Shabbat Shalom ~ Beshalach 2021

Dear WJC Family, 

This week there was an interesting coincidence of dates, as my wife Tami pointed out in a particularly poignant Facebook post: January 27 is International Holocaust Remembrance Day. It marks the date that Auschwitz was liberated. It just so happened that this year the Jewish holiday of Tu B’Shvat, the new year of the trees, started in the evening of the 27th. 

As Tami wrote, “I keep thinking about the confluence of these events. The idea of using a tree as a metaphor for a life or a family is not new, but it struck me as apt. In the Holocaust so many lives were cut short, decimating families, entire villages and towns, communities… Today I think of those as trees that were cut down, many of them in their prime or even before they began to sprout. We mourn their loss.

Some people were able to survive. Many of those planted new roots and grew new family trees. We are in awe of and grateful for that continuation. I am particularly grateful for the two survivors in this picture, my paternal grandparents, Israel and Regina. Through grit, luck, and sheer force of will they were able to avoid the terrible fate of many people in their family and start anew. And our family tree continues through them.”

These are beautiful sentiments and I too find it comforting to think about the linkage through the generations of our family, a lineage we might call a tree.

Still, we can’t quite fathom why some trees would be cut down and others allowed to thrive. Thursday night I taught a class about this week’s Torah portion, Beshallach, which includes the poem known as the “Song of the Sea.” This poem that the Jewish people sang after crossing the Red Sea and tasting freedom for the first time in 400 years has become a cornerstone of our Morning Prayer Service. Why? In class I argued that it is because this was the first time the Jewish people saw God act directly to influence the history of the world.

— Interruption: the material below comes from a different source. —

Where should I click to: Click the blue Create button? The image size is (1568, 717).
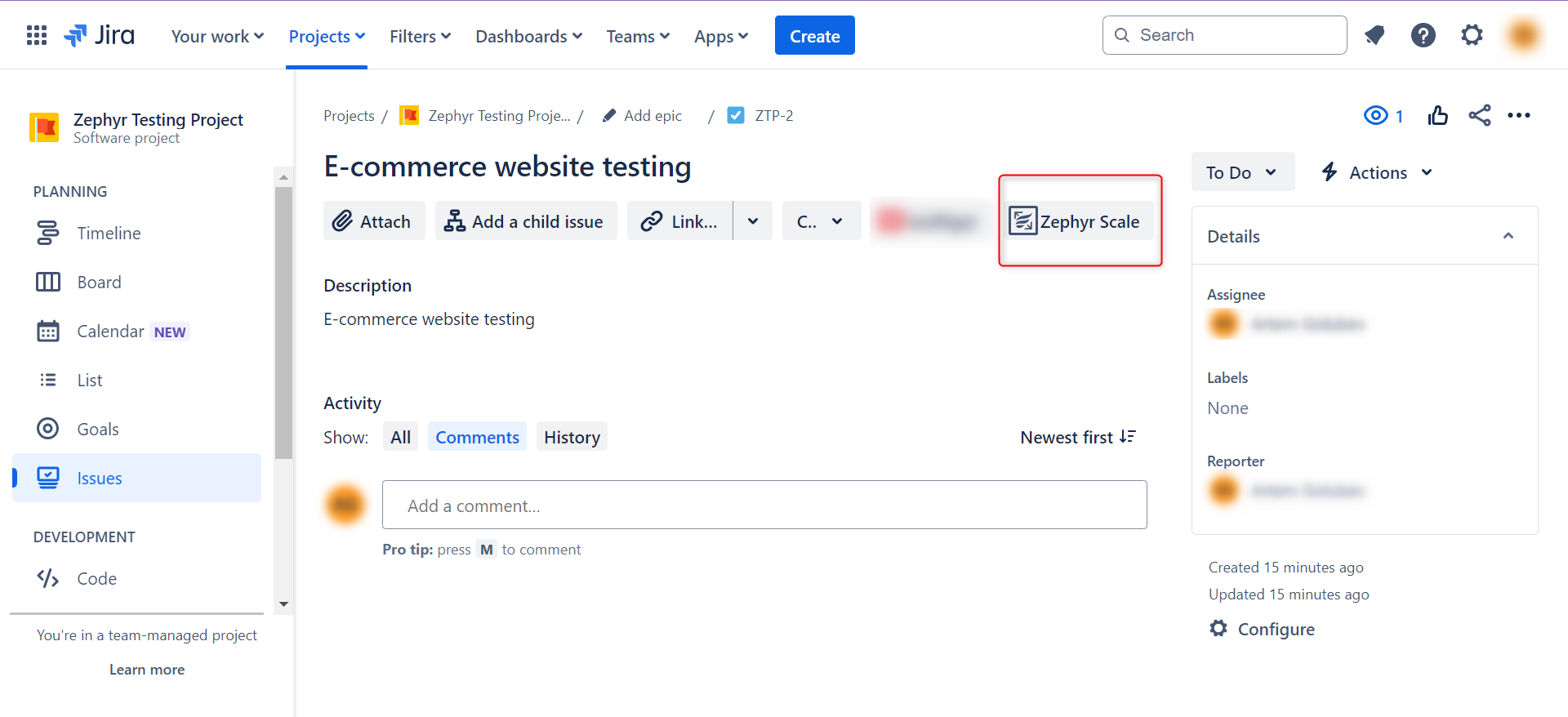pos(814,36)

Now, after modern atrocities like the Shoah, along with so many inexplicable evils that plague the modern world, we are left asking where is that God of history, and there are no simple answers. One answer that I do find inspiring, if not fully satisfactory, is that as the Jewish people have matured in our own journey from that great moment of freedom, we have become God’s tools for cultivating holiness and goodness in the world. When a tree is threatened, metaphorically speaking, it is our job to protect it. We are the people of Tikkun Olam, of repairing and healing the world. I am very much looking forward to exploring that topic of healing with our Scholar in Residence next Shabbat (2/5-2/7), Rabbi Menachem Creditor as he presents “Healing Ourselves, Our Community, Our World.” If you haven’t already, you can register for this meaningful weekend here:

This Shabbat we will once again be without a minyan in the sanctuary after the past two weeks with bnai mitzvah: Cantor Goldberg and I will be leading Friday night services starting at 5:00pm on the Live Stream. Then all the clergy will be in the sanctuary in the morning – Cantor Goldberg will daven the early services solo and then at 10am we will all be there for a Saturday morning service without a minyan. Cantor Goldberg will do some teaching in honor of Shabbat Shirah (the Shabbat when we read the Song of the Sea) and Rabbi Dalton will also share some teaching on the Torah portion. Then we will have havdalah online at 6:00pm.